The Space Force’s Polaris Awards annually recognize Guardians who best represent the Guardian Spirit. There are four individual award categories based on each of the core Guardian values—Character, Connection, Commitment and Courage—and a Team Excellence category that combines all four values. Air & Space Forces Magazine is highlighting each of this year’s winners before they receive their awards on stage at the 2024 AFA Warfare Symposium in Aurora, Colo.
The U.S. Space Force selected Tech. Sgt. Isabel F. Childress of the 1st Delta Operations Squadron, Detachment 1, at Joint Base San Antonio-Lackland, Texas, as the winner of the Polaris Award for Character for “personifying integrity, honesty, candor, fairness, accountability, and transparency” in 2023.
Childress graduated from Military Training Instructor School at the top of her class in 2023, becoming the first-ever Guardian to win all three MTIS awards: Excellence in Instruction, the Commandant’s Award, and the Distinguished Graduate Award.
“[Becoming an MTI] is something I’ve been itching at my whole career to do,” Childress said. “I wanted to help change the lives of people who are willing to raise their right hand and join our force.”
“The training was definitely rigorous,” she added. “I actually PCS’ed with a three-month-old and so, as a brand-new mom … I would go to school, come home, spend some time with my husband and daughter, and stay up till almost midnight practicing the lessons that I would be teaching, [and] studying with my classmates in order for us all get to the finish line.”
During her MTI training, Childress was told MTIs needed to cross-reference 15 separate lesson plans during PT evaluations in Basic Military Training. She said her first reaction to this was, “Why can’t it all just be one document?”
In a single weekend, Childress consolidated all 15 lesson plans into a single, simplified fitness guide. She also designed a brand-new website for the schoolhouse that now houses all the information for MTIs to easily access and reference.
“Initially, I just made the document to help us with PT [evaluations], and my classmates were like, ‘Absolutely, let’s use this,’” she said. “And then I started adding more to it based on things I could consolidate, and based on some things that my classmates were starting to develop. And that’s something we just gave back to the MTI schoolhouse.”
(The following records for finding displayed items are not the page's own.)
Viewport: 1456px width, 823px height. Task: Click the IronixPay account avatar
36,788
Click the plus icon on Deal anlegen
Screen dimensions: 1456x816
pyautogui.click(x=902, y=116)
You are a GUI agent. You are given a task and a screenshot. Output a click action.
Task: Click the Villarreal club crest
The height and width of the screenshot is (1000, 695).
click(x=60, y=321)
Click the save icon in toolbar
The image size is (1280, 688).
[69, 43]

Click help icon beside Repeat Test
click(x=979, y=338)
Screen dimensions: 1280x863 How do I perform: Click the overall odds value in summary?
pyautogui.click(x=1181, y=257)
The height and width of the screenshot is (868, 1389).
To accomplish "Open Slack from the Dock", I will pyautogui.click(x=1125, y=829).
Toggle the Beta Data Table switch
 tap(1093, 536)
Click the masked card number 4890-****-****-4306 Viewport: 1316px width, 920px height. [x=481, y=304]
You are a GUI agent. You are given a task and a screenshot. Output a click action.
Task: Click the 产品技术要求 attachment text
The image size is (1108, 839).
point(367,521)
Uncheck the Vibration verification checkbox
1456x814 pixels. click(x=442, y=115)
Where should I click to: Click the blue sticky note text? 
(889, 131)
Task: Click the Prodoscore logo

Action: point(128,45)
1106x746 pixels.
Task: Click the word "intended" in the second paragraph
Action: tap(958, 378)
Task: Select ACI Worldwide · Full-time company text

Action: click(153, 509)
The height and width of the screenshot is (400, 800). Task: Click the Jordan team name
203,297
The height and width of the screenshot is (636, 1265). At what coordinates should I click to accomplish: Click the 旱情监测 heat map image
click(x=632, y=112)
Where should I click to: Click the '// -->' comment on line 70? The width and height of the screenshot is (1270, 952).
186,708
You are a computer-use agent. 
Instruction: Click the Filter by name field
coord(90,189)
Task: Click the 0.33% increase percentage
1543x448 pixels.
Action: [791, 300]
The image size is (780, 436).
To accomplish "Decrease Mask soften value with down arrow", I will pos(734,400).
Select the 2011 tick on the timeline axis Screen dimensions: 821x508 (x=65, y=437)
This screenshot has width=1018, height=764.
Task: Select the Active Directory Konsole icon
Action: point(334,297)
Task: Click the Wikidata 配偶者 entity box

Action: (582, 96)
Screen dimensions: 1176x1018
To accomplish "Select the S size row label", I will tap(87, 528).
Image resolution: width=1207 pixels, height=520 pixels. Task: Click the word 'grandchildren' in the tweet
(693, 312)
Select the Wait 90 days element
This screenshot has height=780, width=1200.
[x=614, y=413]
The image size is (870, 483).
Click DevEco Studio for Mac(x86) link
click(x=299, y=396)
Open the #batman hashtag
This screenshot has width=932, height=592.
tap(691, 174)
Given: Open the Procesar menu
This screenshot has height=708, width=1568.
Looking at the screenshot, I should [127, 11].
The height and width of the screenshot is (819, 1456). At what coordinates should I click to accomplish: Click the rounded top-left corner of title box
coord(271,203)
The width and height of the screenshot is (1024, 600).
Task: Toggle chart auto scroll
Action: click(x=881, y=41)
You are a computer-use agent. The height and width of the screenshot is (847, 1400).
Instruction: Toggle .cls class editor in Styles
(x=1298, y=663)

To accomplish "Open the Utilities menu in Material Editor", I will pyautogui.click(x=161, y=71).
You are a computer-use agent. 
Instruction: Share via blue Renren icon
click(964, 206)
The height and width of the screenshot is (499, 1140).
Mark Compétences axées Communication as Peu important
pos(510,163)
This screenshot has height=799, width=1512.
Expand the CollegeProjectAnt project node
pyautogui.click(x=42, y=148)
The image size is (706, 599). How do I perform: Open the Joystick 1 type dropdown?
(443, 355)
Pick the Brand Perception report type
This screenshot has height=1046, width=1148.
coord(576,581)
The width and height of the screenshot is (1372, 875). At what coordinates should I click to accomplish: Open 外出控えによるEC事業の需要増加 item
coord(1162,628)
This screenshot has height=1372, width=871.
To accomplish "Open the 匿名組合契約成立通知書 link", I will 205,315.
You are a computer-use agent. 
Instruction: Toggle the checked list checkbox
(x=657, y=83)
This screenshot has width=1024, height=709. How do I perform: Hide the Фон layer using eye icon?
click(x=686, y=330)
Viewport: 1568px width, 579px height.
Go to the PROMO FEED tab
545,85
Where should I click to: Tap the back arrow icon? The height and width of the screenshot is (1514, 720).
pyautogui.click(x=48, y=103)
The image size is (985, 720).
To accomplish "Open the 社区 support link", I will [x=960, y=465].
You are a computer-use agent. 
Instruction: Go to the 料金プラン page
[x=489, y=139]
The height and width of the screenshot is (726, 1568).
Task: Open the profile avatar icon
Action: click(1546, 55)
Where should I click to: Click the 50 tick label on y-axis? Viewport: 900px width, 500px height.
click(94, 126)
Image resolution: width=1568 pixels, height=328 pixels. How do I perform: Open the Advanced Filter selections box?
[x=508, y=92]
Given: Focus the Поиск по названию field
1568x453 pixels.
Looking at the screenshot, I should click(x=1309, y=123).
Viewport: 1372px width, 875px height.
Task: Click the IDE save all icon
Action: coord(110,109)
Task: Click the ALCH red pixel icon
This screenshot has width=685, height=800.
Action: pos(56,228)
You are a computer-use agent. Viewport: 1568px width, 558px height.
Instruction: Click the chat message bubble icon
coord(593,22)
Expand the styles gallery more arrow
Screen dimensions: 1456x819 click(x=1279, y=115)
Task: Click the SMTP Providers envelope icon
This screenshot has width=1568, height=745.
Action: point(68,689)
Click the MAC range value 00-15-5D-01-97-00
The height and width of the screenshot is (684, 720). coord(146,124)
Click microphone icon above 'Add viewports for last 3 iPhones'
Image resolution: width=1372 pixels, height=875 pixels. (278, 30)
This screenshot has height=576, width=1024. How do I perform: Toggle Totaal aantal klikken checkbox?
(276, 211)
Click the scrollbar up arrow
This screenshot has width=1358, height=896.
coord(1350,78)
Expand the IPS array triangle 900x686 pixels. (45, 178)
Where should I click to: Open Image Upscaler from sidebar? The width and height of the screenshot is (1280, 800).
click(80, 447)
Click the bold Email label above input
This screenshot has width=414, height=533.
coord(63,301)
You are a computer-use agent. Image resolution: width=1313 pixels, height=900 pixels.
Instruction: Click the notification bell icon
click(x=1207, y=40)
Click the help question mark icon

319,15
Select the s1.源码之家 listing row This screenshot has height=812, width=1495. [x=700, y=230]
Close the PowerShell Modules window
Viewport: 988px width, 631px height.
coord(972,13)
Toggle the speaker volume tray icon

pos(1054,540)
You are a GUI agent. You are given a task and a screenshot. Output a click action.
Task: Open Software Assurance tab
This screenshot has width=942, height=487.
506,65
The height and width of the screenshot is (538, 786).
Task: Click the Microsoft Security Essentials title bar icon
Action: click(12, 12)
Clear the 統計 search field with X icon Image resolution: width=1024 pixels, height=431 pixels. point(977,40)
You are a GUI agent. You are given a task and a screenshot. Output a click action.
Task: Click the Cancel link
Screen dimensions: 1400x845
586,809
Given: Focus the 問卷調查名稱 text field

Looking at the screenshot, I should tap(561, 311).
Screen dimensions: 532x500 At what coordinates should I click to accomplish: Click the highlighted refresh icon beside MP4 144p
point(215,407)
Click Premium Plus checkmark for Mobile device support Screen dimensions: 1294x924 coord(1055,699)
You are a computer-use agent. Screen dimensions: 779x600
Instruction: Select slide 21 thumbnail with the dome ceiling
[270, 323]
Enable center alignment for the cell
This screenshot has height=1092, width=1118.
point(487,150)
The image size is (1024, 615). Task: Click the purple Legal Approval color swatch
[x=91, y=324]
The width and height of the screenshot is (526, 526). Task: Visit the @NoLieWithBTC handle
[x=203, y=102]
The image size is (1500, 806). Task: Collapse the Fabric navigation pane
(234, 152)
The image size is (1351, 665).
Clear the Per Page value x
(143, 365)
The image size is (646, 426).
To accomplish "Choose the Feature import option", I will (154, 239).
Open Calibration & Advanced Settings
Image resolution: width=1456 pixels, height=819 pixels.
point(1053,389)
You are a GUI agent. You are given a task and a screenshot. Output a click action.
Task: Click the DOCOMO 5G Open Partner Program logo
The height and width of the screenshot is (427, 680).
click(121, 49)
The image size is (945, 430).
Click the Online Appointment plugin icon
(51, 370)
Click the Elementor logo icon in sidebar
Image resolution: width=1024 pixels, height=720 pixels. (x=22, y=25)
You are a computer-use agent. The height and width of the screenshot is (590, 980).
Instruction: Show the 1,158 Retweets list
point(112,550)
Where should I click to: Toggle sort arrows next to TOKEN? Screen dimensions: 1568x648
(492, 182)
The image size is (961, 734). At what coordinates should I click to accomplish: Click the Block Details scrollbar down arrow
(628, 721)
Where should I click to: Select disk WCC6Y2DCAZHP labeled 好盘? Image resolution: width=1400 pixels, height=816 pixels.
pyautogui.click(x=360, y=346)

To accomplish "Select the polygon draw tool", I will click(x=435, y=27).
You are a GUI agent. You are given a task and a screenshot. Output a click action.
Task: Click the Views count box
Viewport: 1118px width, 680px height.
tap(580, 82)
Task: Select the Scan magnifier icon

Childress’ website is now being used across the entire instructor corps. Her initiative led to fewer fitness failures across all of basic training, saving the Department of the Air Force more than $46 million in retraining costs.
Taking the initiative to identify problems and then solve them is a quality that Childress tries to instill in her Guardians every day in training: “Be the change that we need to see. And if something isn’t working, then fix it,” she said.
Her words echo the Space Force handbook’s entry on character, the Guardian value she’s being decorated for: “We must put into context what matters today, what matters in the future, what matters for the mission, the team, and each of us individually,” the handbook says. “Character allows us to navigate these dilemmas in real time and character demands consistently reevaluating them as the environment changes.”
Childress said her character was directly shaped by her parents’ examples.
“When I think of character, I think of my parents,” she said. “Their hard work truly [inspired] the hard work that hopefully I’m giving back to the service and to my family. … The day I left for BMT, my dad told me not to be strong, but to be resilient. Because every day is going to be hard and every day is going to be a different challenge. But, if I’m able to come back from that, then he knows I’m gonna be able to make him proud, because he raised a good and resilient person.”